● **EXTRACTED ENTRIES**
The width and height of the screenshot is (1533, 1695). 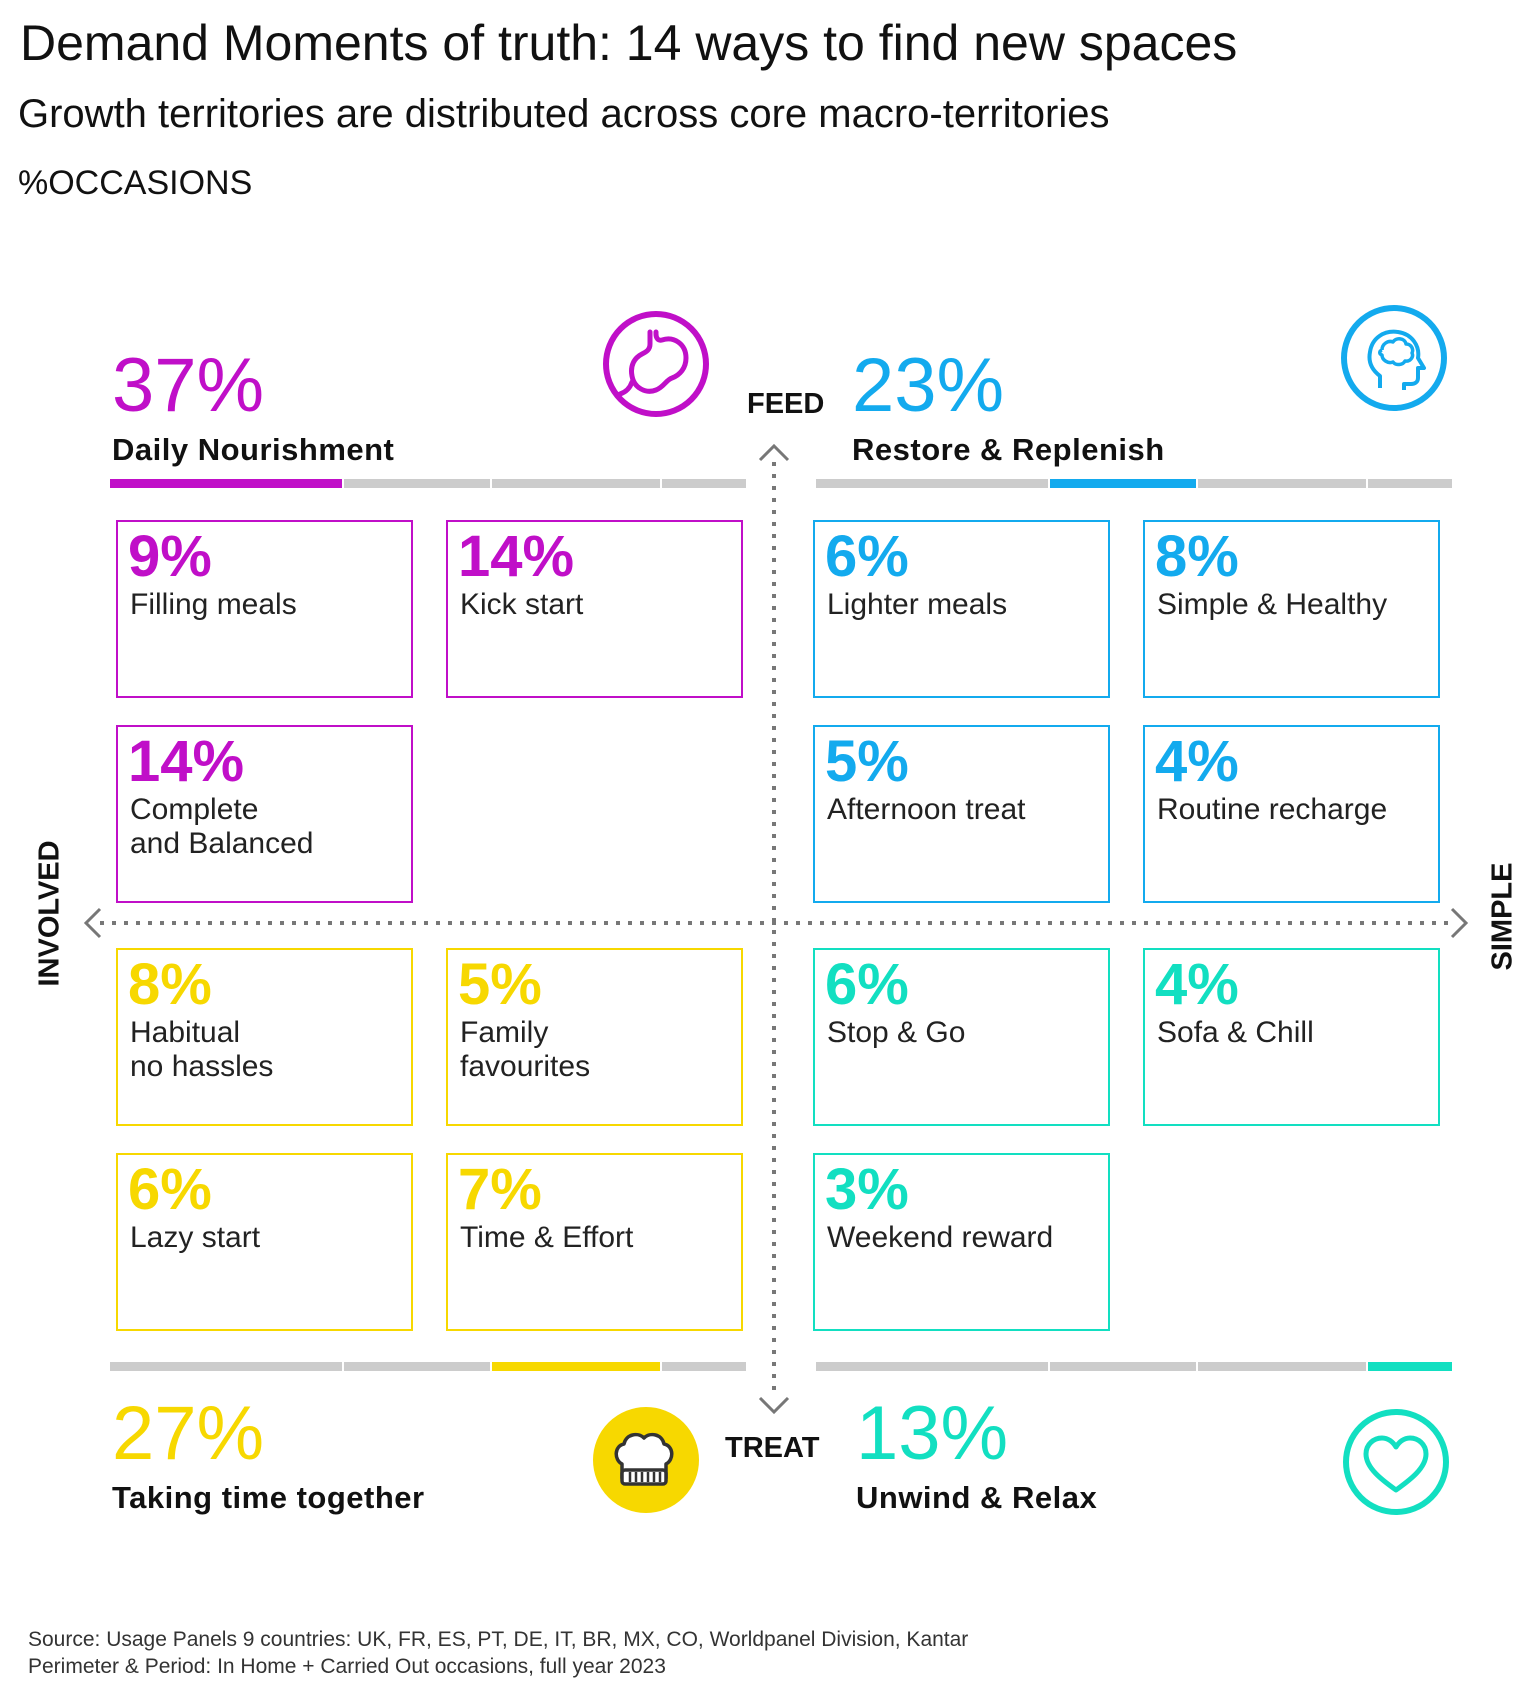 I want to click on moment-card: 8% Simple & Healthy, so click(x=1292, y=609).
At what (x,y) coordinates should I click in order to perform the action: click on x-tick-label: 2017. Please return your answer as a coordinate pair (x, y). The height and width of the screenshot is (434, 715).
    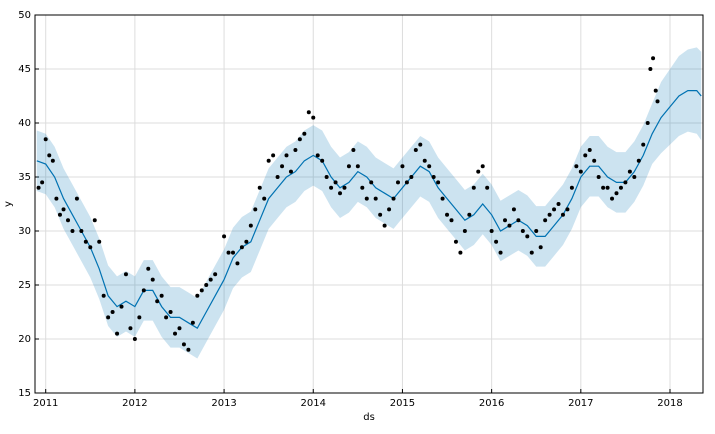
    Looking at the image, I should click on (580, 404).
* * *
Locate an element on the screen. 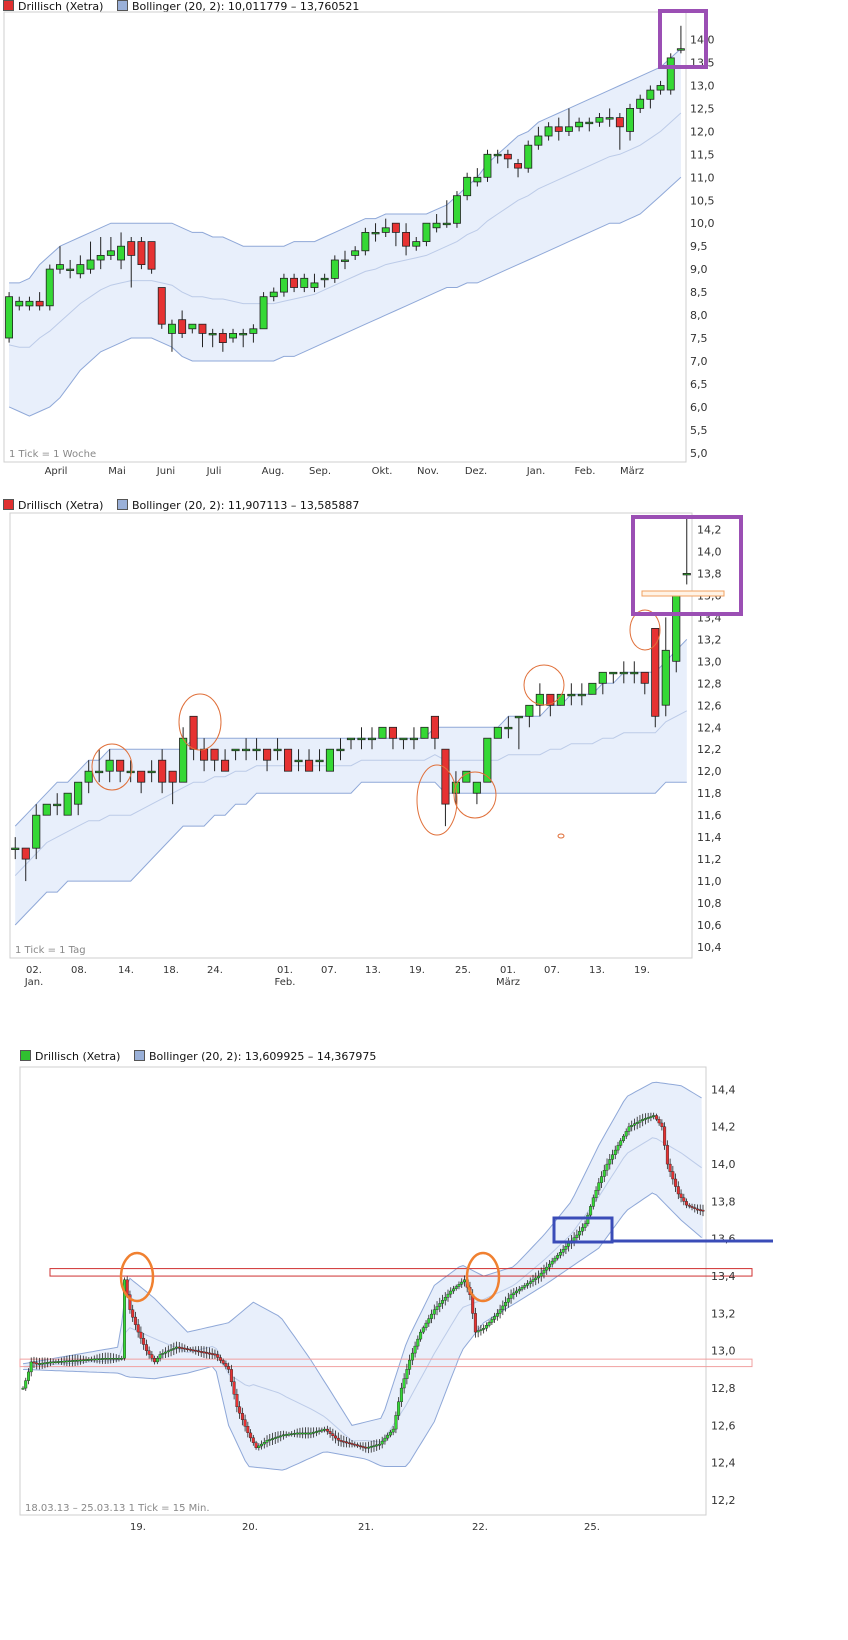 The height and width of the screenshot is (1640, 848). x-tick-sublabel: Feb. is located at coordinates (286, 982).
--
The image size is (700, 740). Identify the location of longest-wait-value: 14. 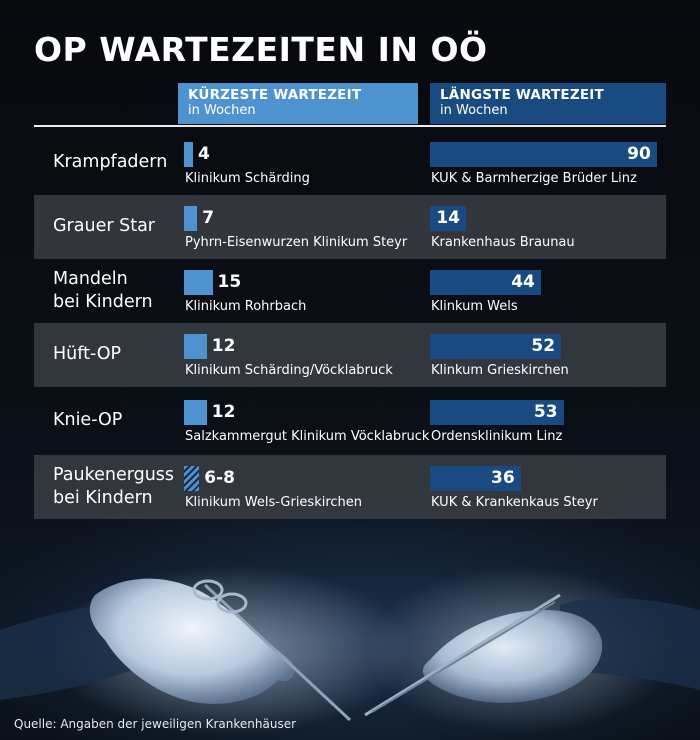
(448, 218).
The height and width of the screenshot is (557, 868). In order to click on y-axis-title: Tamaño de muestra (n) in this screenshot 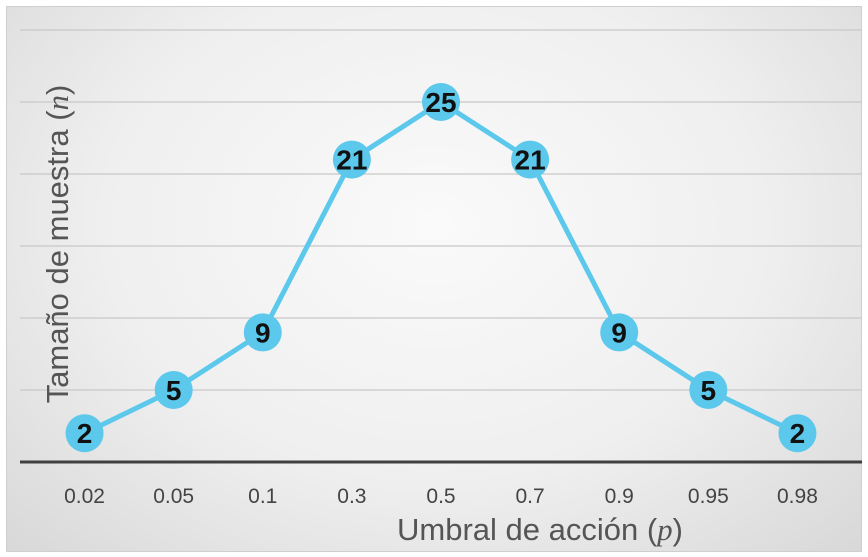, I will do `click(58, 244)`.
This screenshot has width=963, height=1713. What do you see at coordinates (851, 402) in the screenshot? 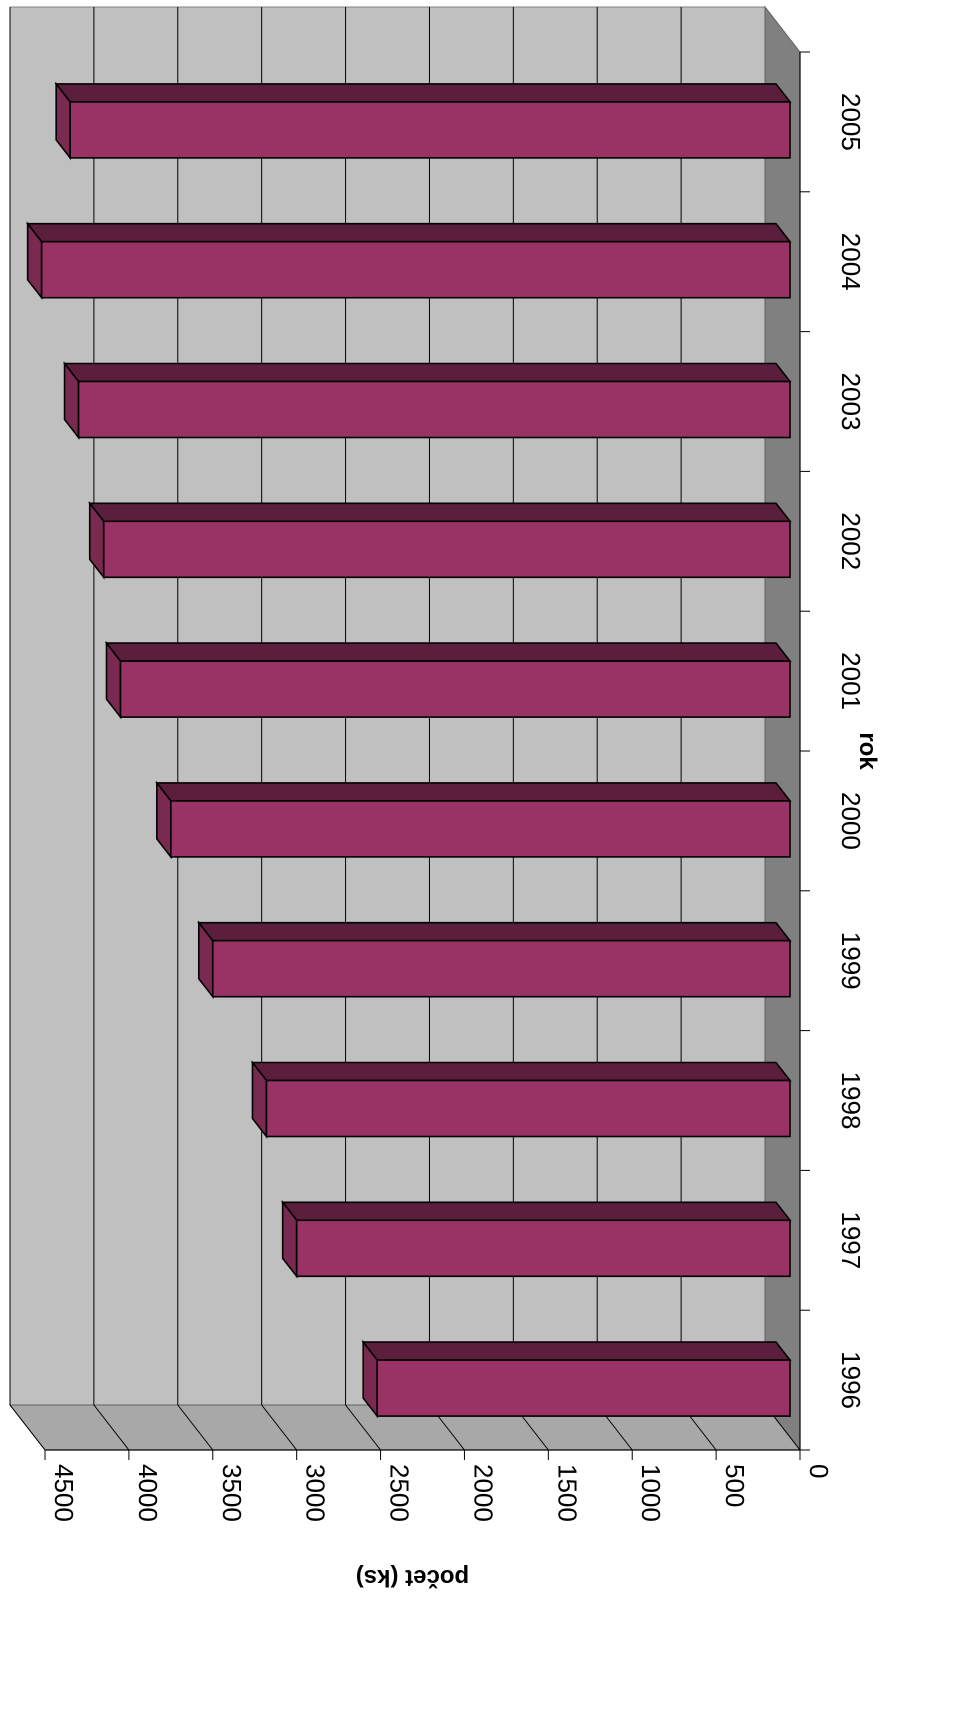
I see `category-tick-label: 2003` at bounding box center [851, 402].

● **EXERCISE REQUIREMENTS**
Please count the lines in the items above that contain the string "should", treating uppercase and lowercase as different. Reply with the number alone.

● **OUTPUT OF THE EXERCISE**
2